**Directions for this task**
Every line below from the one containing "Privacy policy (806, 2518)" through the one containing "[Follow on Instagram] (204, 527)" must be transcribed exactly. Omit all lines outside that stretch.

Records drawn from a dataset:
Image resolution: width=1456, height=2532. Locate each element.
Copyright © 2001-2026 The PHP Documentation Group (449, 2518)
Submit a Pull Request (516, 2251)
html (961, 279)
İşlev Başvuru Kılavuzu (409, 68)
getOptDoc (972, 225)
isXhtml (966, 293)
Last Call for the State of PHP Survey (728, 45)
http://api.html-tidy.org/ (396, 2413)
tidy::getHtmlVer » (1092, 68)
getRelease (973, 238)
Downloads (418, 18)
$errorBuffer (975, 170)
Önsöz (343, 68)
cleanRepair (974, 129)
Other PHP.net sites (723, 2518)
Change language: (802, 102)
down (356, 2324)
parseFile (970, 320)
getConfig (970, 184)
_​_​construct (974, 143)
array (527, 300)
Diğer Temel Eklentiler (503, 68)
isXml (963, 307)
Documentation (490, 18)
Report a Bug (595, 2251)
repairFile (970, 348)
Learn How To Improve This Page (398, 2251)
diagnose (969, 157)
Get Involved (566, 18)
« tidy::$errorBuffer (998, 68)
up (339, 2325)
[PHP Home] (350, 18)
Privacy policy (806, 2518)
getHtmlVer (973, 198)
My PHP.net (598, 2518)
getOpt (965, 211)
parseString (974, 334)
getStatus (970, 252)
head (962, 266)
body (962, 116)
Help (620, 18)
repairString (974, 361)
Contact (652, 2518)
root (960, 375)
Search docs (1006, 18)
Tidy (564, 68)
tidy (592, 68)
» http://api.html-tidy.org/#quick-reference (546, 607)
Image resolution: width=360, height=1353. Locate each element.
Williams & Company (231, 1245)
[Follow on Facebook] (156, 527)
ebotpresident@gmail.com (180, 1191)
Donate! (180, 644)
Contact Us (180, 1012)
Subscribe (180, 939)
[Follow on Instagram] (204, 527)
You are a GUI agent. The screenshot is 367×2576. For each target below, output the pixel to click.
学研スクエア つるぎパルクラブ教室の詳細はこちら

**Response**
Privacy policy (806, 2518)
getHtmlVer (973, 198)
My PHP.net (598, 2518)
getOpt (965, 211)
parseString (974, 334)
getStatus (970, 252)
head (962, 266)
body (962, 116)
Help (620, 18)
repairString (974, 361)
Contact (652, 2518)
root (960, 375)
Search docs (1006, 18)
Tidy (564, 68)
tidy (592, 68)
» http://api.html-tidy.org/#quick-reference (546, 607)
Image resolution: width=360, height=1353. Locate each element.
Williams & Company (231, 1245)
[Follow on Facebook] (156, 527)
ebotpresident@gmail.com (180, 1191)
Donate! (180, 644)
Contact Us (180, 1012)
Subscribe (180, 939)
[Follow on Instagram] (204, 527)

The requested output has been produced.